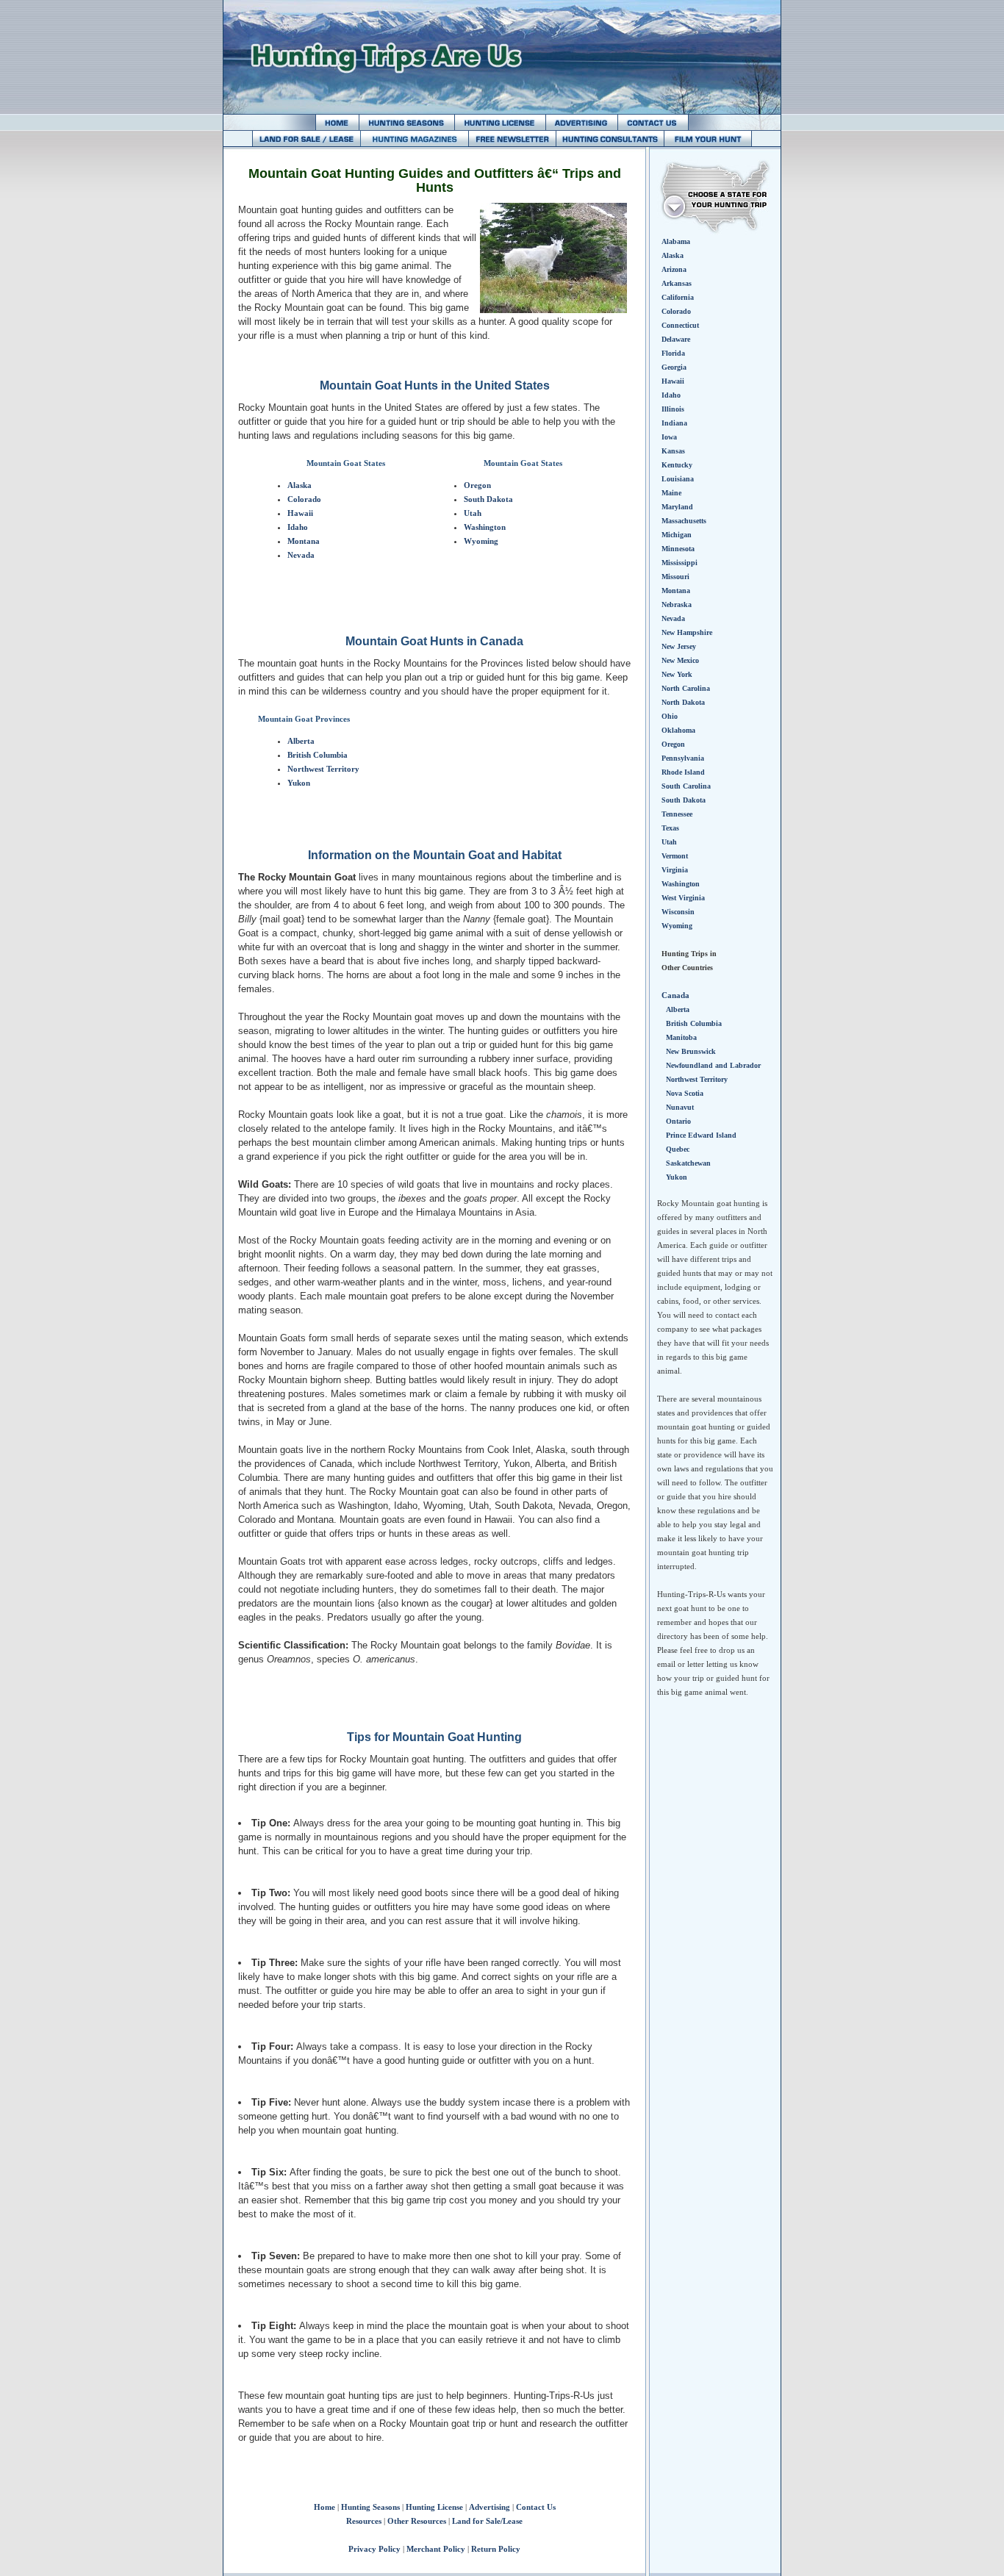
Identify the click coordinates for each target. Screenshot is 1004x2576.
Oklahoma (678, 730)
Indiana (674, 423)
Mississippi (679, 563)
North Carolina (685, 688)
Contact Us (536, 2507)
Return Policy (495, 2548)
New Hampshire (686, 632)
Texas (670, 828)
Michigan (676, 535)
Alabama (675, 241)
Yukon (298, 782)
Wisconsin (678, 912)
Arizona (673, 269)
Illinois (672, 409)
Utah (472, 513)
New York (676, 674)
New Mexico (680, 660)
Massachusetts (683, 521)
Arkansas (676, 283)
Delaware (675, 339)
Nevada (301, 554)
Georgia (673, 367)
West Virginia (683, 898)
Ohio (669, 716)
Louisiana (677, 479)
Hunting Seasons (370, 2507)
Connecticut (680, 325)
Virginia (674, 870)
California (677, 297)
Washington (485, 527)
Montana (303, 541)
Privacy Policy (374, 2548)
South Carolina (686, 786)
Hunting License (434, 2507)
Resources (363, 2520)
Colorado (304, 499)
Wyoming (481, 541)
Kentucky (676, 465)
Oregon (477, 485)
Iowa (669, 437)
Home (324, 2507)
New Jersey (678, 646)
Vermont (674, 856)
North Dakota (683, 702)
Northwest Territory (323, 768)
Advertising (489, 2507)
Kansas (673, 451)
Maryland (677, 507)
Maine (671, 493)
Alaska (299, 485)
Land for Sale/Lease (487, 2520)
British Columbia (317, 754)
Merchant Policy (435, 2548)
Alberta (301, 740)
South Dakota (488, 499)
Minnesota (678, 549)
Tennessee (676, 814)
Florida (673, 353)
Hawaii (300, 513)
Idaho (297, 527)
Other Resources (416, 2520)
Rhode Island (683, 772)
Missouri (675, 577)
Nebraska (676, 604)
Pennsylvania (682, 758)
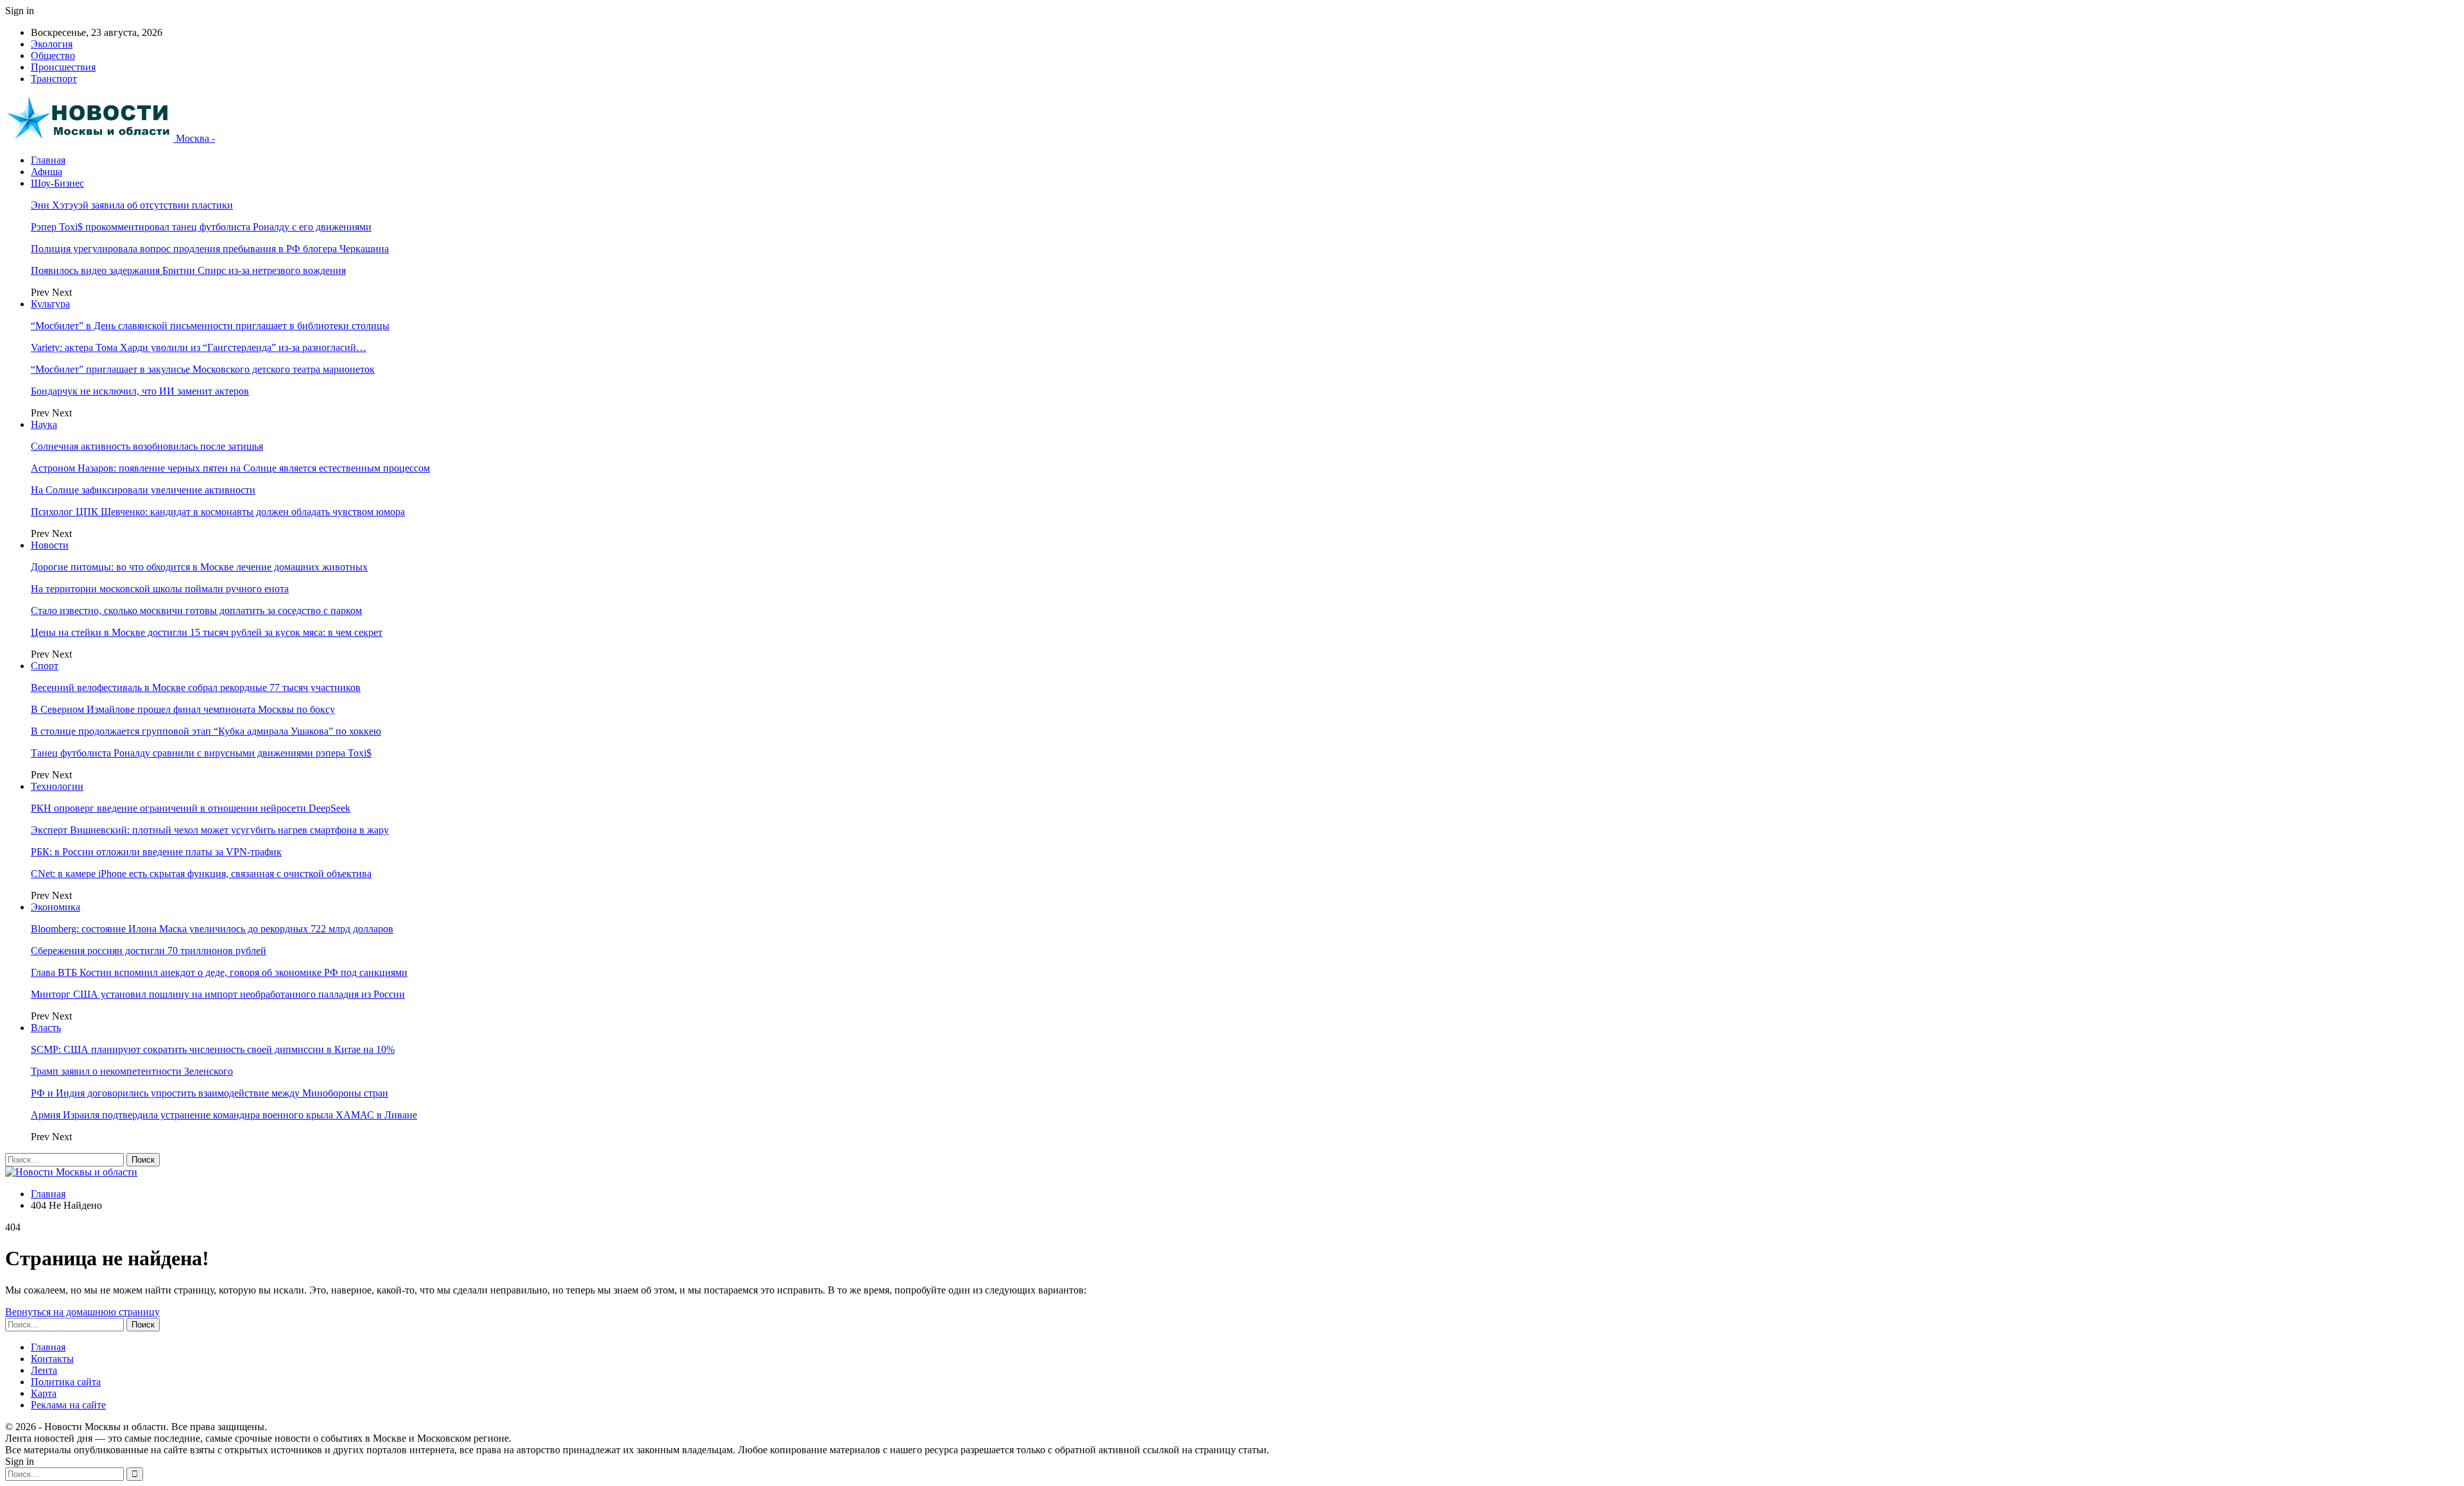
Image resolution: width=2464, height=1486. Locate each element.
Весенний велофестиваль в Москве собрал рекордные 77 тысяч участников (196, 687)
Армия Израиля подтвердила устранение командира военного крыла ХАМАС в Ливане (224, 1114)
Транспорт (54, 78)
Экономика (55, 906)
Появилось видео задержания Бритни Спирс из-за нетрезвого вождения (188, 270)
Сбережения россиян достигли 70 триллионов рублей (148, 950)
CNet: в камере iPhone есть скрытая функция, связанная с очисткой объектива (201, 873)
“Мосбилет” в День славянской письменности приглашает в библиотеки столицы (210, 325)
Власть (46, 1027)
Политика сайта (66, 1381)
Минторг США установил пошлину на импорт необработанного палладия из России (218, 994)
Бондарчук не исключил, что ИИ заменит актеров (140, 391)
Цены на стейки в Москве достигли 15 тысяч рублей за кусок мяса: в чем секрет (206, 632)
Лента (44, 1370)
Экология (52, 43)
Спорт (44, 665)
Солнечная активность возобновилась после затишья (147, 446)
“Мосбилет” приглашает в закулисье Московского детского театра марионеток (203, 369)
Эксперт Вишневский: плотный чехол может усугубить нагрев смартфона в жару (210, 829)
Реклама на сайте (68, 1404)
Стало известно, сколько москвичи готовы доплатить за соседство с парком (196, 610)
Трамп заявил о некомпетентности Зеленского (132, 1071)
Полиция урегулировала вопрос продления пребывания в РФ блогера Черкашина (210, 248)
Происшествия (63, 67)
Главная (48, 160)
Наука (44, 424)
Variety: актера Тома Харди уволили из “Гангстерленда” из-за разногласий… (198, 347)
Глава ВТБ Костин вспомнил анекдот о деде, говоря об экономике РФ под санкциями (219, 972)
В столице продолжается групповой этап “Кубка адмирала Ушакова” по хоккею (206, 731)
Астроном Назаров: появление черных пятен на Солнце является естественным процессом (230, 468)
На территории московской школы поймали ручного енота (160, 588)
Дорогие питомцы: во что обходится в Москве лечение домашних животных (199, 566)
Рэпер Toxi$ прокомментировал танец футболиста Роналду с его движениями (201, 226)
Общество (53, 55)
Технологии (57, 786)
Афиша (46, 171)
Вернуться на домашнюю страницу (82, 1311)
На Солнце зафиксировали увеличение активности (143, 489)
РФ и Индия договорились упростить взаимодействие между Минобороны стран (209, 1093)
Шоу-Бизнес (57, 183)
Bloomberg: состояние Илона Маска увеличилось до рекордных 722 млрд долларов (212, 928)
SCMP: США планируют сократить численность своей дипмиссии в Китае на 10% (213, 1049)
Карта (43, 1393)
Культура (50, 303)
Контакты (52, 1358)
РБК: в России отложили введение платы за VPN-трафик (156, 851)
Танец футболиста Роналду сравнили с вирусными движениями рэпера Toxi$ (201, 752)
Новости (50, 545)
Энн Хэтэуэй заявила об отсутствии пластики (132, 205)
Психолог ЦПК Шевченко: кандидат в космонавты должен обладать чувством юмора (218, 511)
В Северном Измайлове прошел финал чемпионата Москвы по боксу (183, 709)
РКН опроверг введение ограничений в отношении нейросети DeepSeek (190, 808)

• _Work instruction_
With the pictures set aside, copy each line above as written.

• _Answer to this exercise_
Identify the click coordinates for each target. Screenshot is 1004x2576.
Oklahoma (678, 730)
Indiana (674, 423)
Mississippi (679, 563)
North Carolina (685, 688)
Contact Us (536, 2507)
Return Policy (495, 2548)
New Hampshire (686, 632)
Texas (670, 828)
Michigan (676, 535)
Alabama (675, 241)
Yukon (298, 782)
Wisconsin (678, 912)
Arizona (673, 269)
Illinois (672, 409)
Utah (472, 513)
New York (676, 674)
New Mexico (680, 660)
Massachusetts (683, 521)
Arkansas (676, 283)
Delaware (675, 339)
Nevada (301, 554)
Georgia (673, 367)
West Virginia (683, 898)
Ohio (669, 716)
Louisiana (677, 479)
Hunting Seasons (370, 2507)
Connecticut (680, 325)
Virginia (674, 870)
California (677, 297)
Washington (485, 527)
Montana (303, 541)
Privacy Policy (374, 2548)
South Carolina (686, 786)
Hunting License (434, 2507)
Resources (363, 2520)
Colorado (304, 499)
Wyoming (481, 541)
Kentucky (676, 465)
Oregon (477, 485)
Iowa (669, 437)
Home (324, 2507)
New Jersey (678, 646)
Vermont (674, 856)
North Dakota (683, 702)
Northwest Territory (323, 768)
Advertising (489, 2507)
Kansas (673, 451)
Maryland (677, 507)
Maine (671, 493)
Alaska (299, 485)
Land for Sale/Lease (487, 2520)
British Columbia (317, 754)
Merchant Policy (435, 2548)
Alberta (301, 740)
South Dakota (488, 499)
Minnesota (678, 549)
Tennessee (676, 814)
Florida (673, 353)
Hawaii (300, 513)
Idaho (297, 527)
Other Resources (416, 2520)
Rhode Island (683, 772)
Missouri (675, 577)
Nebraska (676, 604)
Pennsylvania (682, 758)
Image resolution: width=2464, height=1486. Locate each element.
Весенний велофестиваль в Москве собрал рекордные 77 тысяч участников (196, 687)
Армия Израиля подтвердила устранение командира военного крыла ХАМАС в Ливане (224, 1114)
Транспорт (54, 78)
Экономика (55, 906)
Появилось видео задержания Бритни Спирс из-за нетрезвого вождения (188, 270)
Сбережения россиян достигли 70 триллионов рублей (148, 950)
CNet: в камере iPhone есть скрытая функция, связанная с очисткой объектива (201, 873)
“Мосбилет” в День славянской письменности приглашает в библиотеки столицы (210, 325)
Власть (46, 1027)
Политика сайта (66, 1381)
Минторг США установил пошлину на импорт необработанного палладия из России (218, 994)
Бондарчук не исключил, что ИИ заменит актеров (140, 391)
Цены на стейки в Москве достигли 15 тысяч рублей за кусок мяса: в чем секрет (206, 632)
Лента (44, 1370)
Экология (52, 43)
Спорт (44, 665)
Солнечная активность возобновилась после затишья (147, 446)
“Мосбилет” приглашает в закулисье Московского детского театра марионеток (203, 369)
Эксперт Вишневский: плотный чехол может усугубить нагрев смартфона в жару (210, 829)
Реклама на сайте (68, 1404)
Стало известно, сколько москвичи готовы доплатить за соседство с парком (196, 610)
Трамп заявил о некомпетентности Зеленского (132, 1071)
Полиция урегулировала вопрос продления пребывания в РФ блогера Черкашина (210, 248)
Происшествия (63, 67)
Главная (48, 160)
Наука (44, 424)
Variety: актера Тома Харди уволили из “Гангстерленда” из-за разногласий… (198, 347)
Глава ВТБ Костин вспомнил анекдот о деде, говоря об экономике РФ под санкциями (219, 972)
В столице продолжается групповой этап “Кубка адмирала Ушакова” по хоккею (206, 731)
Астроном Назаров: появление черных пятен на Солнце является естественным процессом (230, 468)
На территории московской школы поймали ручного енота (160, 588)
Дорогие питомцы: во что обходится в Москве лечение домашних животных (199, 566)
Рэпер Toxi$ прокомментировал танец футболиста Роналду с его движениями (201, 226)
Общество (53, 55)
Технологии (57, 786)
Афиша (46, 171)
Вернуться на домашнюю страницу (82, 1311)
На Солнце зафиксировали увеличение активности (143, 489)
РФ и Индия договорились упростить взаимодействие между Минобороны стран (209, 1093)
Шоу-Бизнес (57, 183)
Bloomberg: состояние Илона Маска увеличилось до рекордных 722 млрд долларов (212, 928)
SCMP: США планируют сократить численность своей дипмиссии в Китае на 10% (213, 1049)
Карта (43, 1393)
Культура (50, 303)
Контакты (52, 1358)
РБК: в России отложили введение платы за VPN-трафик (156, 851)
Танец футболиста Роналду сравнили с вирусными движениями рэпера Toxi$ (201, 752)
Новости (50, 545)
Энн Хэтэуэй заявила об отсутствии пластики (132, 205)
Психолог ЦПК Шевченко: кандидат в космонавты должен обладать чувством юмора (218, 511)
В Северном Измайлове прошел финал чемпионата Москвы по боксу (183, 709)
РКН опроверг введение ограничений в отношении нейросети DeepSeek (190, 808)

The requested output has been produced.